Whenever I think of something I’d love to do if only I had the time, I write it down in a little notebook I have that I call my “someday notebook.” It’s just a long list of projects that I’d love to take on in the future. Here are a few examples from a random page:
Write a novel from scratch in three weeks
Make the game review video series
Reorganize all of the camping equipment
Completely clean out the pantry
Build a microcontroller setup for the outdoor lighting
Paint my boardgame miniatures
Finish my philosophy reading list
Build a microcontroller for automated garden watering
That notebook goes on and on and on like this. I just take the idle thoughts that I think most people have and I simply write them down.
The key thing, though, is what I do with this list.

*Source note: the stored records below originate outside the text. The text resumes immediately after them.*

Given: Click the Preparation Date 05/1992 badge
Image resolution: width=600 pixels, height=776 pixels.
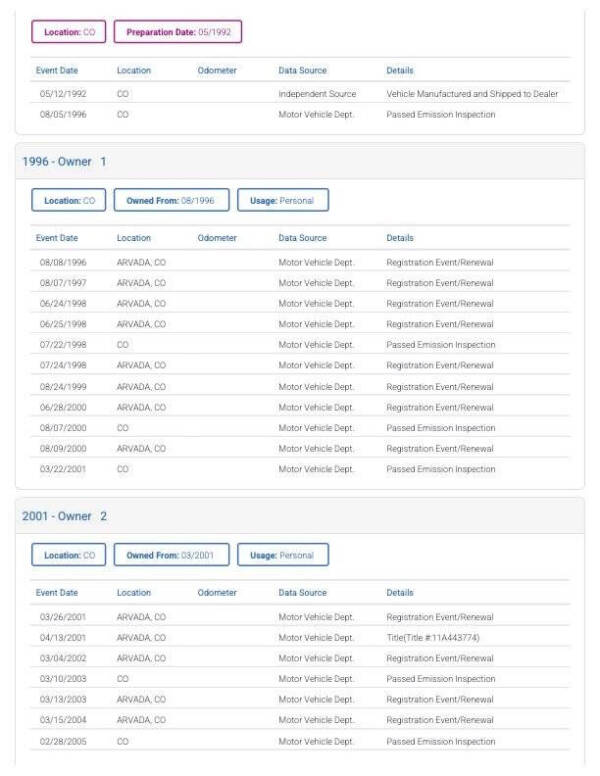Looking at the screenshot, I should point(177,32).
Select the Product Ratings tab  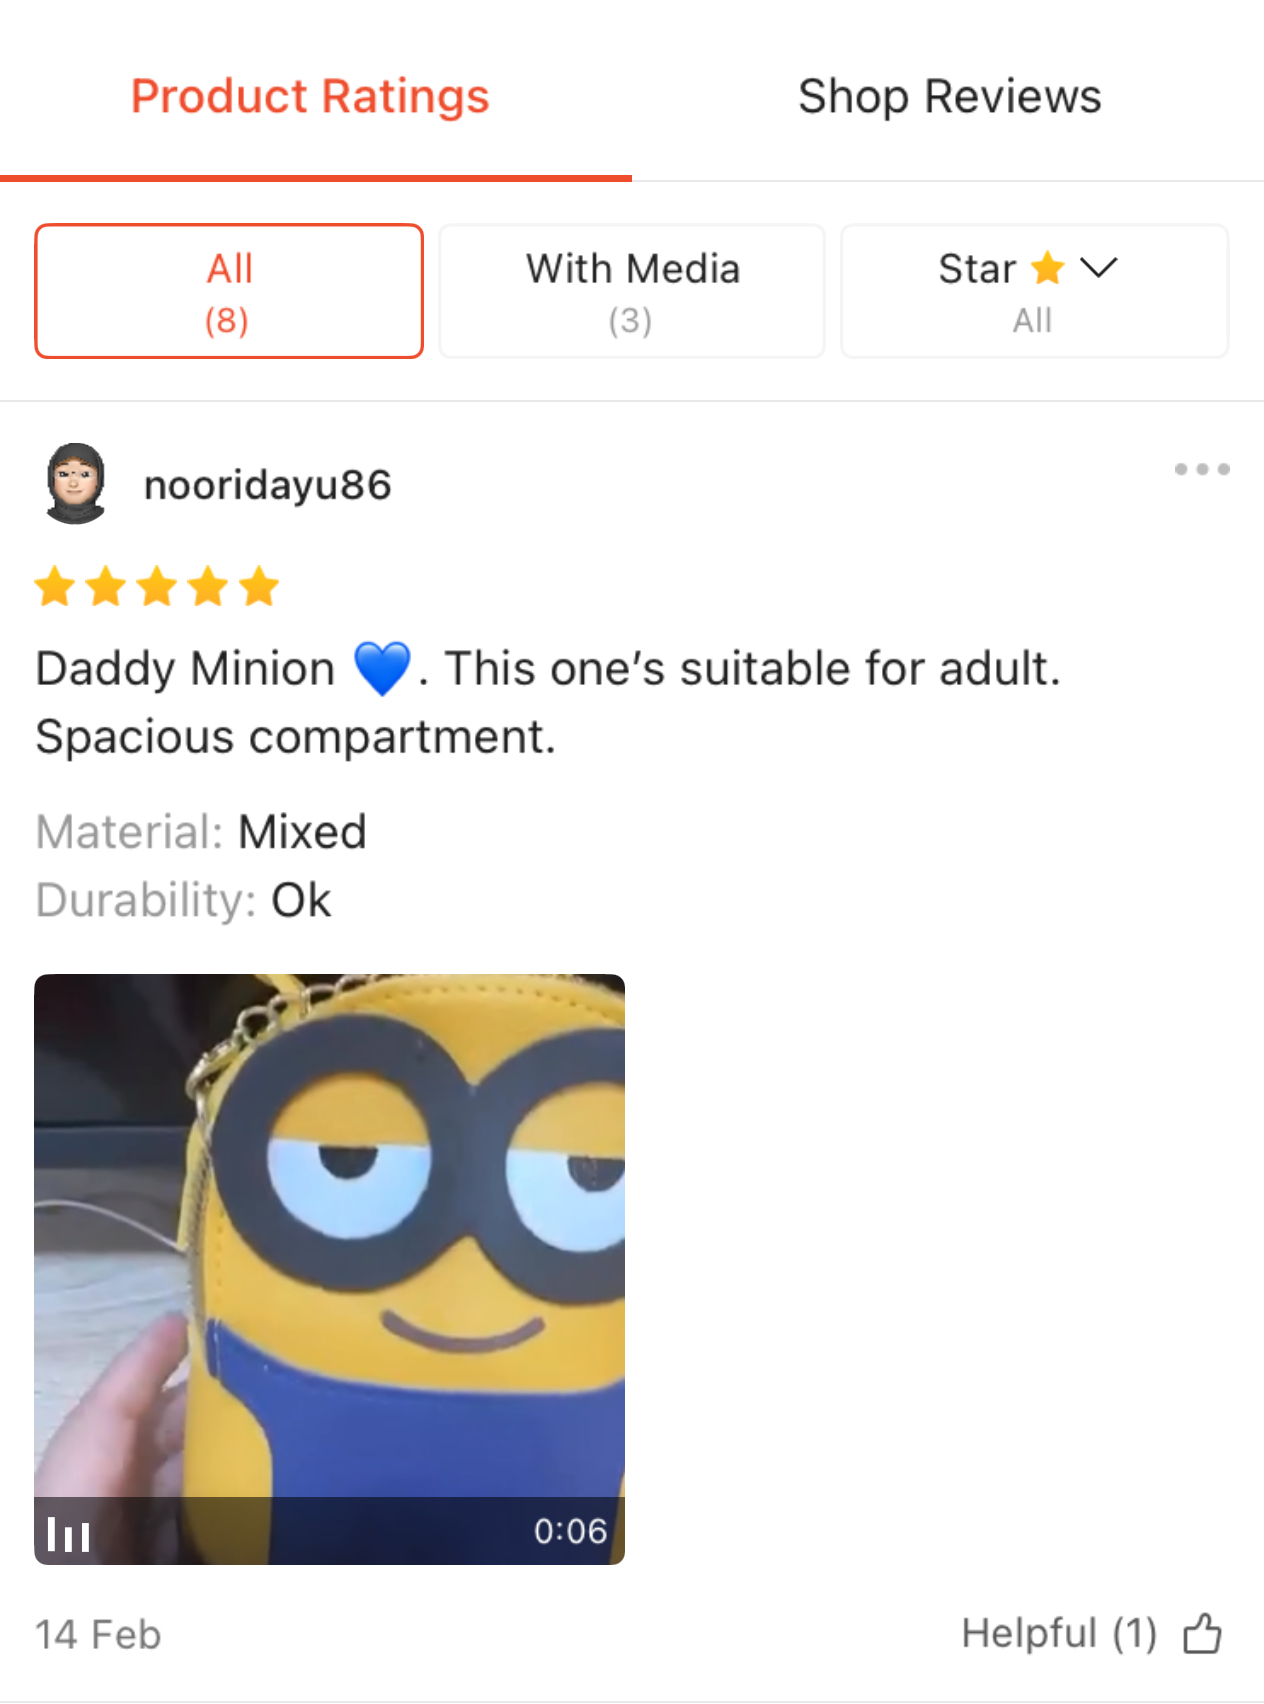pyautogui.click(x=310, y=97)
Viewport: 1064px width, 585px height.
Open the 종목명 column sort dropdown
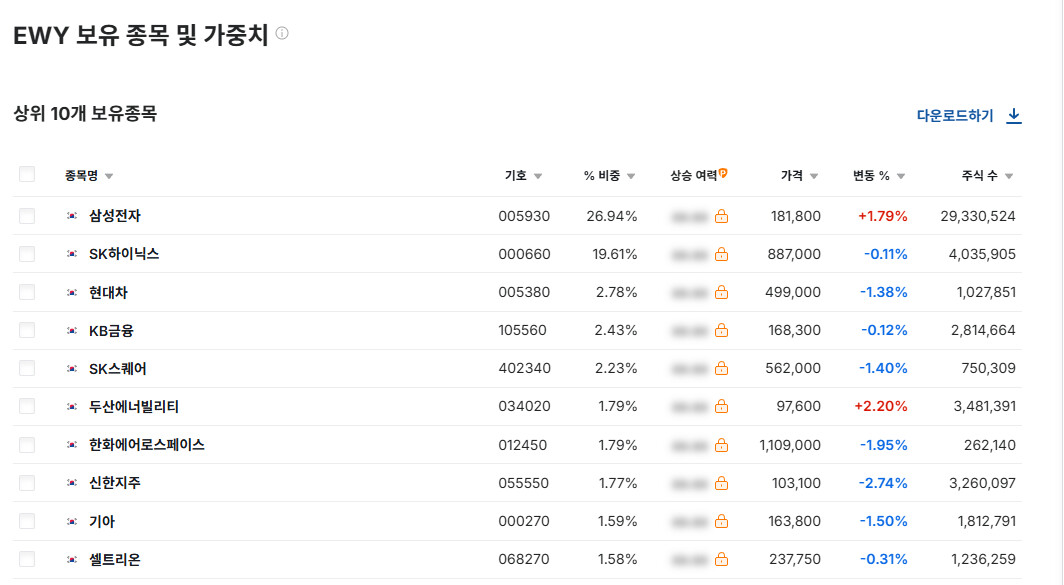click(x=109, y=177)

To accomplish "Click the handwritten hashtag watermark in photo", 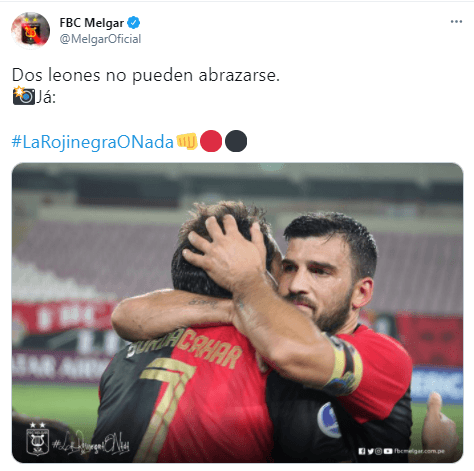I will pos(91,444).
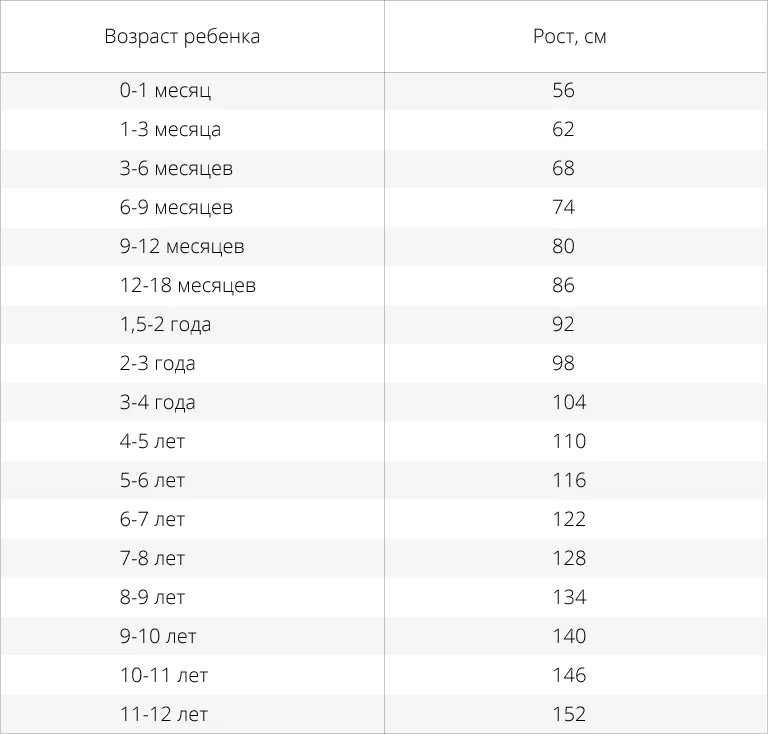Click the height value 56

[563, 91]
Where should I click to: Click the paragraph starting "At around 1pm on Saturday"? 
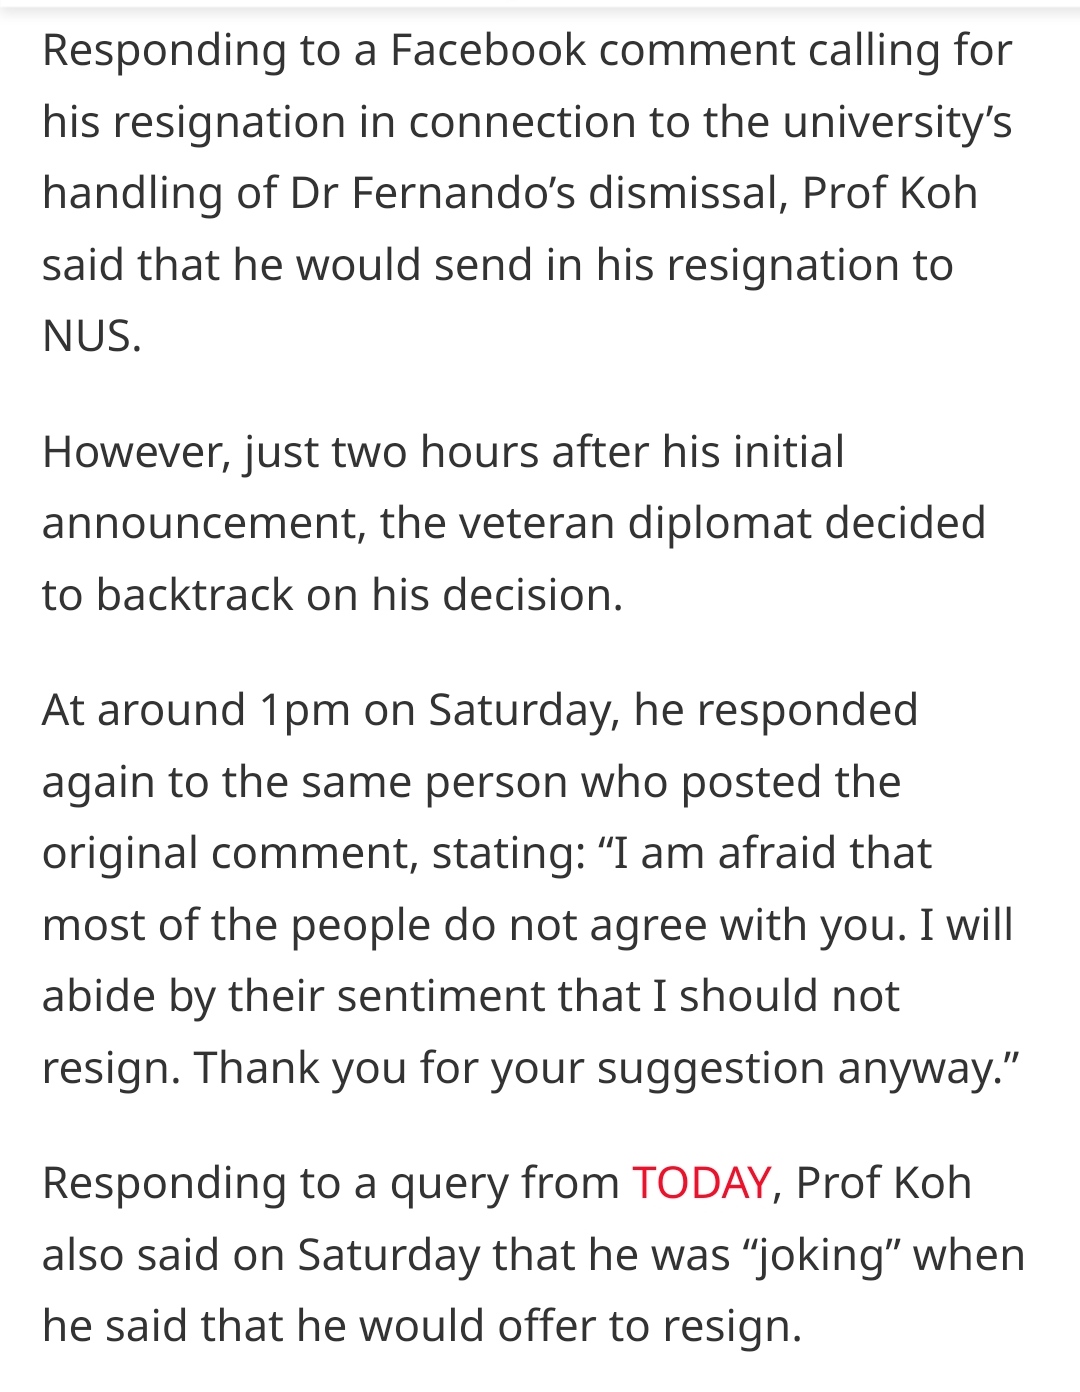click(530, 889)
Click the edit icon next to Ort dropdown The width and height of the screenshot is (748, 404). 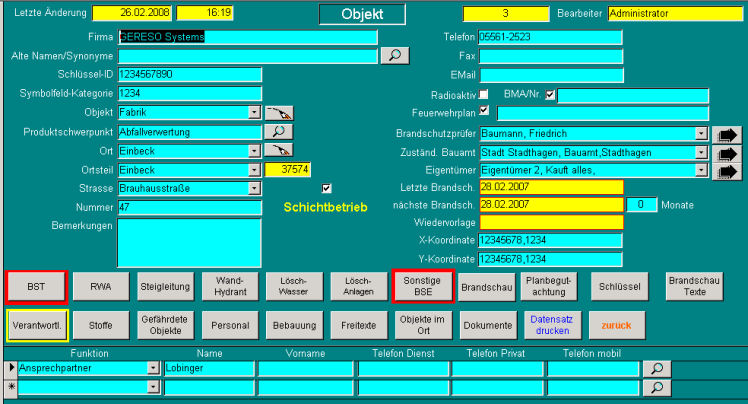[279, 150]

Whenever I’m tempted to go out and do something expensive, I go look at this list.
Whenever I find myself slipping into spending my time on something idle, I go look at this list.
Whenever I feel anything approaching boredom, I go look at this list.
When I look at the list, I go through it and look for the thing that seems the most exciting at that moment, because that’s the thing that will get me up and accomplishing something.
I get started and then I work at it until something else needs to be accomplished.
What does this do for me? It keeps me from spending unnecessary money. It allows me to constantly feel like I’m moving forward on the things I’d like to be doing. It causes me to develop new skills, build new knowledge, and produce new things.
The only thing I lose in this process is the time I would have spent on the couch channel-surfing between Jersey Shore and reruns of The Big Bang Theory, sitting on the internet debating someone in a forum over something completely unimportant, or spending money on some item or experience that didn’t really matter to me in the long run.
If you want to start changing your life, start a “someday” list. Right now, take out a piece of paper and list ten things you’d like to do someday. They can be little things or big things, whatever comes to mind. Keep that list with you and whenever something new comes to mind, add it. Then, every time you find yourself about to make a money mistake or about to waste some time, look at it, choose something from it, and do it. Piece by piece, you’ll start building yourself a better life.